In Search of Sunrise 5: Los Angeles consists of songs that are mainly from the progressive trance or progressive house genre of electronic dance music.

About.com
Review scores
| Source | Rating |
| Disc 1 | link |
| Disc 2 | link |

==Track listing==

- Late Night Alumni - "Empty Streets (Haji & Emanuel Remix)" there was no credit given to Haji & Emanuel for the remix in the booklet or back cover
- A.M. - "Arise (Exclusive Hammer & Funabashi Remix)" is an exclusive version to ISOS and the vinyl sampler, it is not the same remix that is on the regular 12" release
- Cass Fox - "Little Bird" was later released as Deep Skies' "Little Bird (Mike Koglin Remix)"
- Conil - "Malibu Beach" is a song by Tiësto under the name of Conil, made only for this compilation.
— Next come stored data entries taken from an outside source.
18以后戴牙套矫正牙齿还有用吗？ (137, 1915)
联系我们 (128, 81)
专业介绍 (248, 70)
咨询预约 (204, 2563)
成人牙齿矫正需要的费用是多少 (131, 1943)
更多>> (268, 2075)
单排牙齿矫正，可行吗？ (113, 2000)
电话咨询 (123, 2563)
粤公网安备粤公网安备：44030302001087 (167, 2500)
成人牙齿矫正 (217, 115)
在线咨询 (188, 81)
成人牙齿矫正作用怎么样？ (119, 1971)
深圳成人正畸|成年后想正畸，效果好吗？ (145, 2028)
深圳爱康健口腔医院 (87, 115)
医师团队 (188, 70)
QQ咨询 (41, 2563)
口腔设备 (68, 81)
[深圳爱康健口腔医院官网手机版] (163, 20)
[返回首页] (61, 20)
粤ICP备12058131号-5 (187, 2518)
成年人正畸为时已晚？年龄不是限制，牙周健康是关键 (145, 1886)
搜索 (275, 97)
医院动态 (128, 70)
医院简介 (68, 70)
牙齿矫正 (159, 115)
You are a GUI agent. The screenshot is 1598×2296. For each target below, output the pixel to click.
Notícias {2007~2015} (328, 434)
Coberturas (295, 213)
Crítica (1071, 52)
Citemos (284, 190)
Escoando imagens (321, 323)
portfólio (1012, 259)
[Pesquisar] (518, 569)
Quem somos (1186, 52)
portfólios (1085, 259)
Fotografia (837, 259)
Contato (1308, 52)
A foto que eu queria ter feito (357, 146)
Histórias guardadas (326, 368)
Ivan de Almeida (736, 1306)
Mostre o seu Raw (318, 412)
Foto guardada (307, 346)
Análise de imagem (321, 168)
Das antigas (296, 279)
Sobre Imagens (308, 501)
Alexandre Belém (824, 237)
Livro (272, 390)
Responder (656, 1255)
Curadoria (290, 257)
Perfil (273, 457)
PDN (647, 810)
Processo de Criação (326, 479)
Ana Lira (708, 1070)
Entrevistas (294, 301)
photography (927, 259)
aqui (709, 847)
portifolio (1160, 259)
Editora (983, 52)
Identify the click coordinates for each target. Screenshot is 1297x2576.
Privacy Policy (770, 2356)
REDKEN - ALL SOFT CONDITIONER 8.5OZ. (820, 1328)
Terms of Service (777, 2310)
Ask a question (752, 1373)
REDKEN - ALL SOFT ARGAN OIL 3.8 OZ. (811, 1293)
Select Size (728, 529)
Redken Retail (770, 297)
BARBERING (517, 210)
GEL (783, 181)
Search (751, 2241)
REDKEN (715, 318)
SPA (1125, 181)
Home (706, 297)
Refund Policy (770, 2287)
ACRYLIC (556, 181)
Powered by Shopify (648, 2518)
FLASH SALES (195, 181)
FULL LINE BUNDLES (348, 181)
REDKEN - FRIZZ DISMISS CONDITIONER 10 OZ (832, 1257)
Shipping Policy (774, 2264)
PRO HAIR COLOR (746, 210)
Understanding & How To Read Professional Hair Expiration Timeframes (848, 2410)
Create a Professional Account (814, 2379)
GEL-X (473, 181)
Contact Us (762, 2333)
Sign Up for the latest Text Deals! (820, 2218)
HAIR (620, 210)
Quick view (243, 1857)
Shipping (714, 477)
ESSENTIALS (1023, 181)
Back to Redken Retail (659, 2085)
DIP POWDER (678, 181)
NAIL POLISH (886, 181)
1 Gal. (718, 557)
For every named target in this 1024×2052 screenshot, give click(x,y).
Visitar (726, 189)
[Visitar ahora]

- Smith & Pledger present Aspekt - "Hi Jack (Instrumental)" it is not a credited instrumental version, but does credit Carrie Skipper as a vocalist as there is a vocal version of the song

Disc 1
| No. | Title | Artist(s) | Length |
|---|---|---|---|
| 1. | "Malibu Beach" | Conil | 2:24 |
| 2. | "Colour My Eyes" | Mark Norman presents Celine | 6:24 |
| 3. | "Empty Streets" (Haji & Emanuel Remix) | Late Night Alumni | 5:39 |
| 4. | "Beside Me" (Gothek D.C. Remix) | Electro-Prompt | 5:15 |
| 5. | "Moonlight Party" | Fonzerelli | 3:26 |
| 6. | "Everything Matters" (Matthew Dekay Remix) | Leama & Moor | 6:53 |
| 7. | "Let The Game Begin" | Matthew Dekay vs. Proluctors | 5:24 |
| 8. | "Your Loving Arms" (Club Mix) | Karen Overton | 6:54 |
| 9. | "Let Me Be" (Original Extended) | Parker & Hanson | 3:26 |
| 10. | "Novocaine" (Mark Otten Remix) | Kalafut & Fygle | 3:41 |
| 11. | "People Will Go" (Steve Forte Rio Remix) | JES | 4:55 |
| 12. | "Small Step on the Other Side" | Basic Perspective | 6:14 |
| 13. | "Told You So" | Tom Cloud | 5:10 |
| 14. | "Arise" (Exclusive Hammer & Funabashi Remix) | A.M. feat. Tiff Lacey | 6:16 |
| 15. | "Little Bird" | Cass Fox | 5:31 |
| Total length: |  |  | 77:41 |

Disc 2
| No. | Title | Artist(s) | Length |
|---|---|---|---|
| 1. | "LAX" | Pink Elephant | 1:51 |
| 2. | "Something is Wrong" | Alex Stealthy | 5:49 |
| 3. | "Zanzibar" | Shah & Laruso present Global Experience | 6:03 |
| 4. | "Technophobia" | Progression | 5:34 |
| 5. | "Green Astronauts" | A Boy Called Joni | 6:18 |
| 6. | "These Days" (Luke Chable's Those Days Remix) | Petter | 5:49 |
| 7. | "Tales From The South" (Jonas Steur's Revision Flow) | Estuera | 8:43 |
| 8. | "Irony" | Özgür Can | 6:03 |
| 9. | "Second Turn" | Jonas Steur | 6:47 |
| 10. | "Hi Jack" (Instrumental) | Smith & Pledger present Aspekt | 4:50 |
| 11. | "Genesis" (Jimbo's Afterburner Mix) | Jaytech | 7:45 |
| 12. | "Helsinki Scorchin" | Super8 & DJ Tab | 6:38 |
| 13. | "Don't Forget Me" (Guy Ehmetores Remix) | Way Out West | 5:31 |
| Total length: |  |  | 77:48 |

==Personnel==
- Compiling, mixing – Tiësto
- Mastering – Barney Broomer

==Charts==

===Weekly charts===

| Chart (2006) | Peak position |
|---|---|
| Austrian Albums (Ö3 Austria) | 59 |
| Canadian Albums (Nielsen SoundScan) | 34 |
| Dutch Compilation Albums (Compilation Top 30) | 1 |
| Swiss Albums (Schweizer Hitparade) | 4 |
| UK Compilation Albums (OCC) | 12 |
| UK Dance Albums (OCC) | 3 |
| US Billboard 200 | 164 |
| US Heatseekers Albums (Billboard) | 5 |
| US Independent Albums (Billboard) | 17 |
| US Top Dance Albums (Billboard) | 6 |

===Year-end charts===

| Chart (2006) | Position |
|---|---|
| US Top Dance/Electronic Albums (Billboard) | 14 |

==Certifications==

| Region | Certification | Certified units/sales |
| Canada (Music Canada) | Gold | 50,000^{^} |
| Netherlands (NVPI) | Gold | 35,000^{^} |
^{^} Shipments figures based on certification alone.